ТЕКСТ ДЛЯ ЧТЕНИЯ >>
* * * * * * *

Волшебник и повелитель Вотан весьма в малой степени может вызвать аналогию с богом-олимпийцем в общепри­нятом понимании этого термина. Об этом свидетельствует, собственно говоря, его имя. Корень его тот же, что и у сло­ва wut, которое означает «неистовство, исступление, одер­жимость». Оно наводит на мысль о шаманском экстазе, о том самом «зверином» трансе, в который, если верить Геродоту, впадали скифы, накурившиеся конопли. Средне­вековый автор Адам Бременский подчеркивал: «Вотан сиречь бешенство».

Коль скоро религия германцев благодаря контакту со степью претерпевает эволюцию и становится тем, что она есть, нас не может не заинтересовать одна ее определяю­щая особенность: сакрализация лошади, значение которой возрастает по мере возвеличения культа Одина. Конь ста­новится неразлучным товарищем этого бога и непремен­ным участником его свиты.

* * * * * * *

ИЗВЛЕЧЁННЫЕ ДАННЫЕ >>
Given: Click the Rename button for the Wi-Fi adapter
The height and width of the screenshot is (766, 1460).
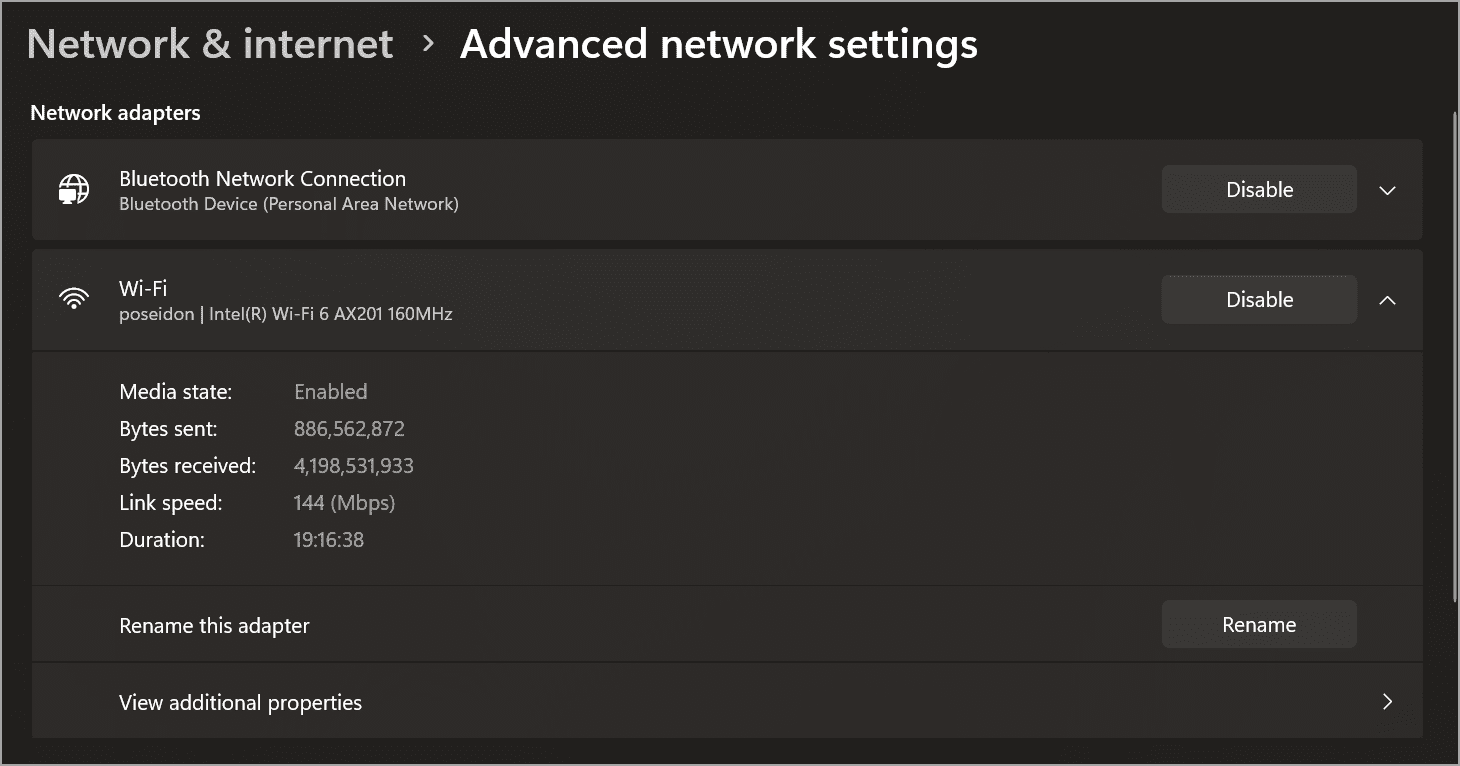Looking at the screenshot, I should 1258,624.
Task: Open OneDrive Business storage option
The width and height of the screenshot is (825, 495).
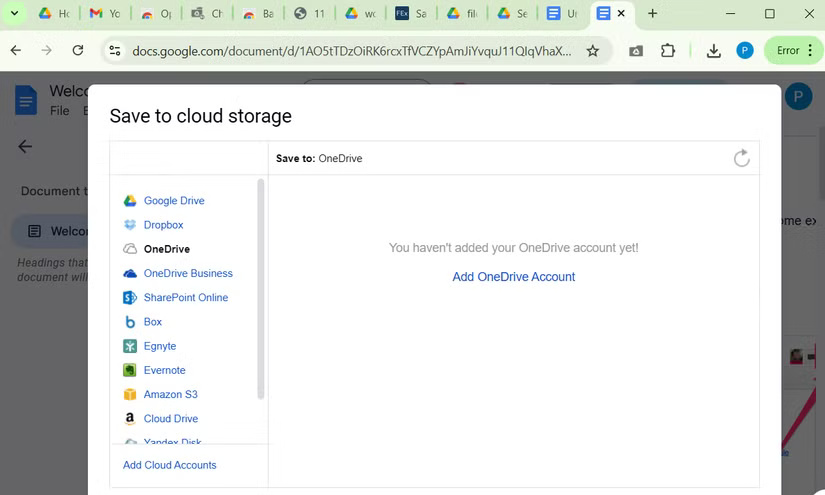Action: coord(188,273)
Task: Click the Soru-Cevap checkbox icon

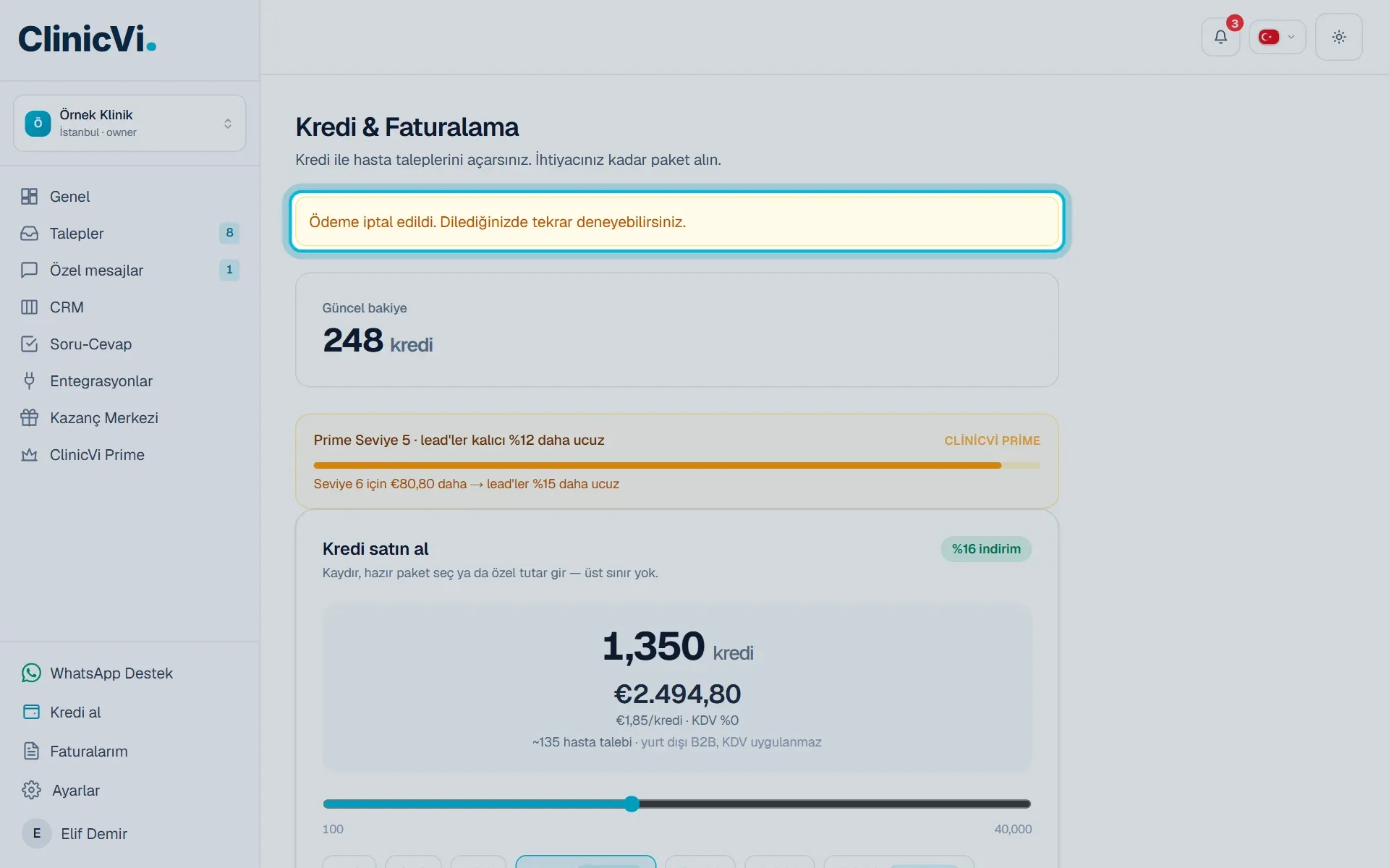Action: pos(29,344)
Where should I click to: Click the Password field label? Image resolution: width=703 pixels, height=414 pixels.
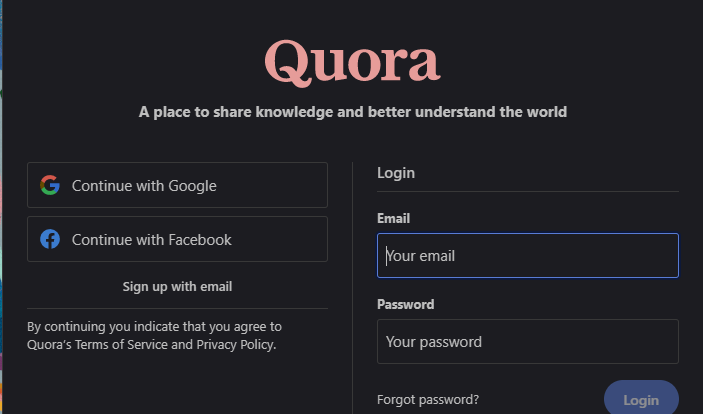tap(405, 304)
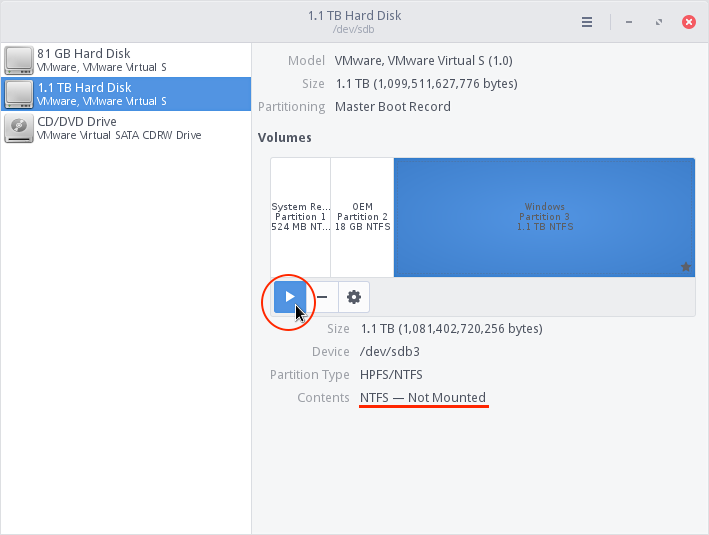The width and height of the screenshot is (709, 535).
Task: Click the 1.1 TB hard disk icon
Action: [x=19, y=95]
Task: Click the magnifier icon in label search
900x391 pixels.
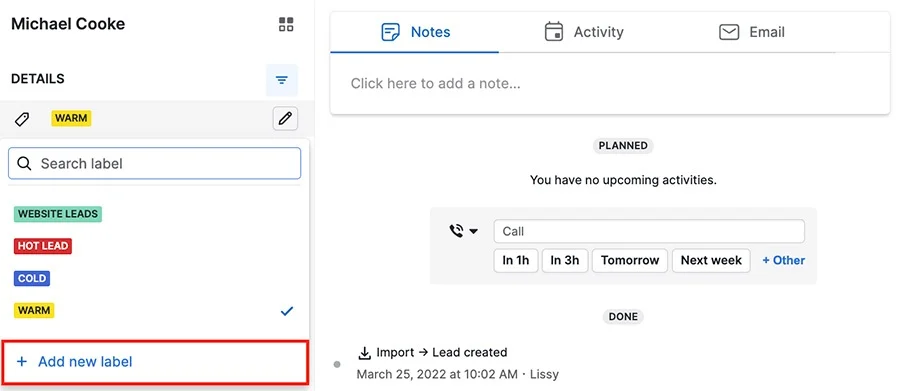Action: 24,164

* * * * * * *

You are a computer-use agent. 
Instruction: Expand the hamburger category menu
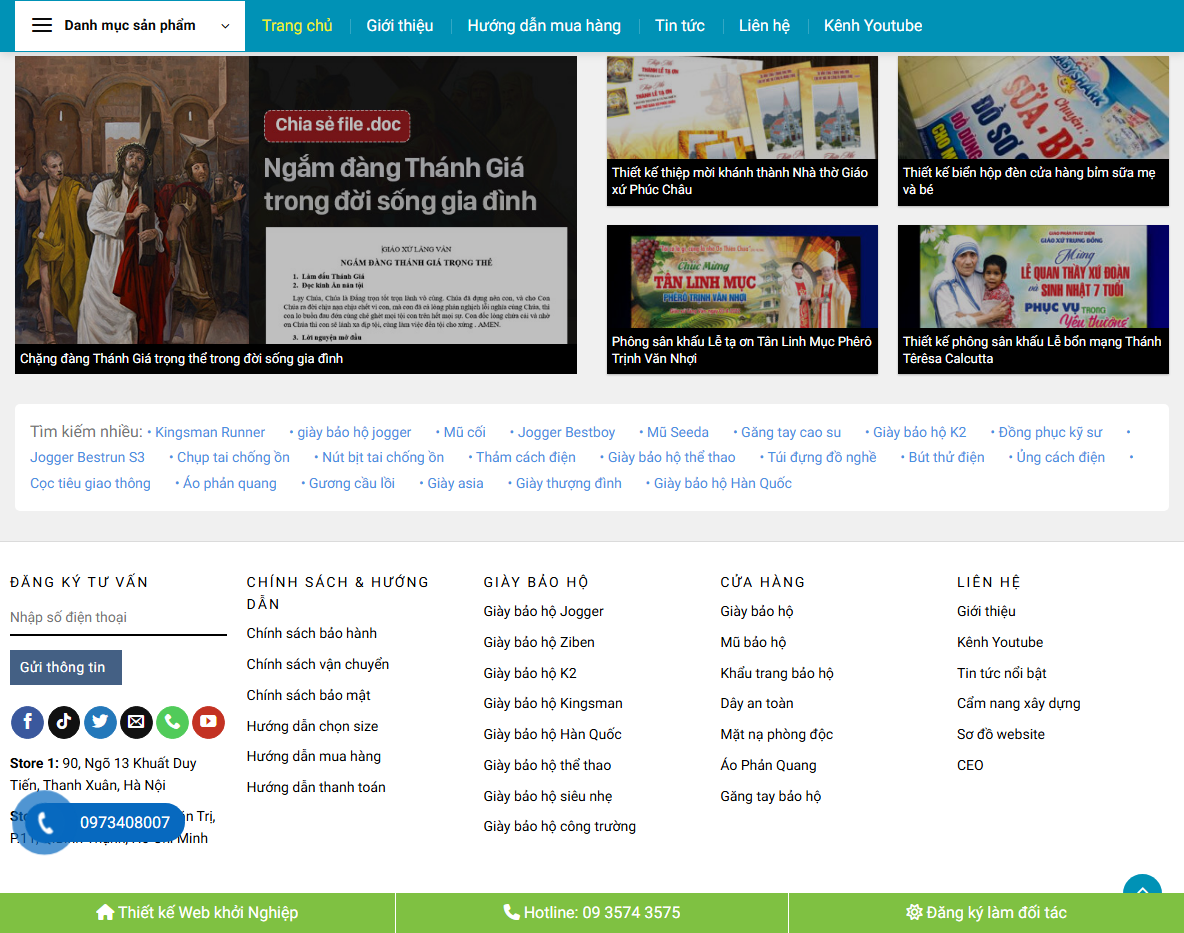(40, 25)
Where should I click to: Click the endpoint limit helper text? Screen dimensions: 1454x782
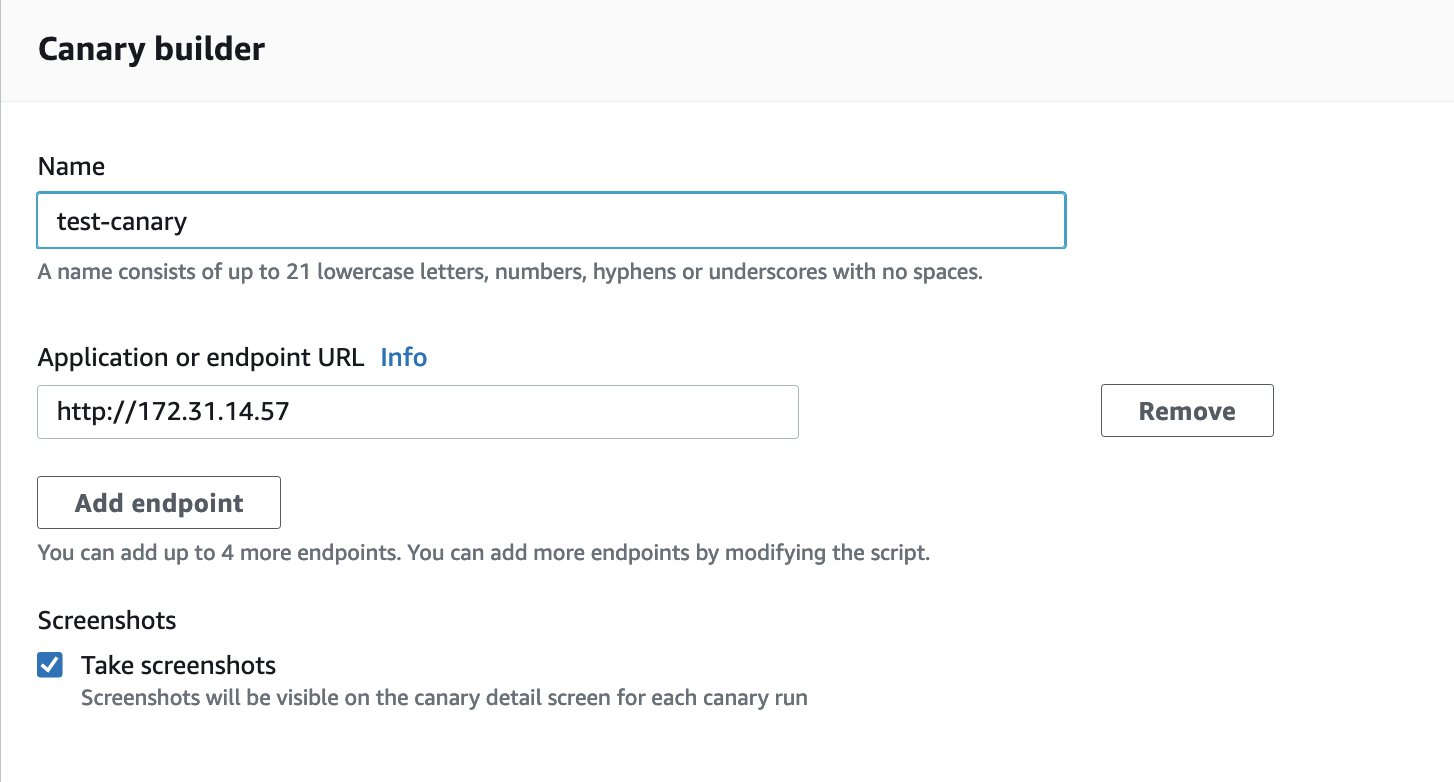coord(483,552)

* * * * * * *

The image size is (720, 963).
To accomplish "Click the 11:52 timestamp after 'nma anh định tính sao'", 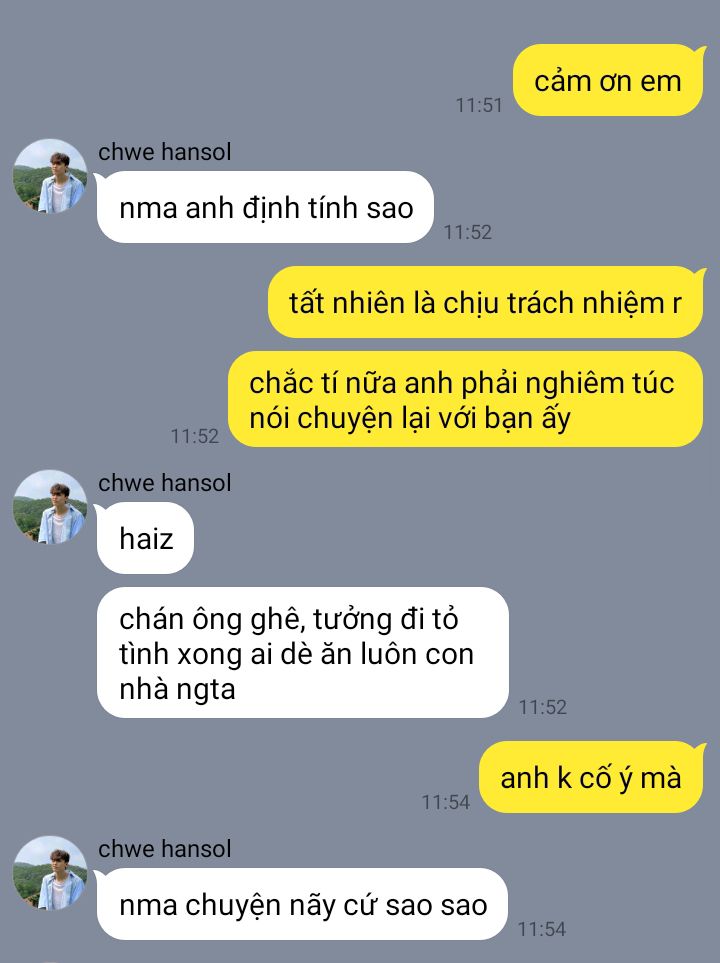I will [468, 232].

* * * * * * *

ЗАДАНИЕ >>
Продолжите текст о Вотане и священном коне германцев, начав сразу после его последнего предложения.

ОТВЕТ >>
В самом эпизоде инициации Одина устанавливается четкая корреляция: испытание — Космическое древо — лошадь. Космическое древо — это виселица Одина. Оно — Мировой ясень. К нему Один и привязывает своего коня. Вера в то, что боги привязывают коней к Мировому древу, была распространена в Средней и Северной Азии.

Итак, у Одина есть конь Слейпнир, шаманский скакун о восьми ногах. С его помощью бог общается с царством мертвых. Все вышесказанное о роли лошади в шаманском «путешествии», ее значении как провожатого усопшего, должно быть, проливает достаточно яркий свет на общ­ность религиозных представлений, в центре которых Вотан-Один. У бурят есть легенда, в которой тщательно про­водится различие между четырехногим обычным и восьминогим конем, являющимся плодом любви девушки с ша­манским прародительским духом. Снова перед нами восьминогий конь как средство общения с царством мертвых. Восьминогие кони встречаются не только в германских, но также и в японских мифах и ритуалах. Здесь они выпол­няют погребальную и эстетическую функцию. Известный исследователь Я. Пропп справедливо сближает образ многоногого коня с образом многоголового и многокрылого коня (хотя попытка Я. Проппа рационализировать данную символику — она означает, мол, чрезвычайно вы­сокую скорость передвижения — и представляется нам необоснованной).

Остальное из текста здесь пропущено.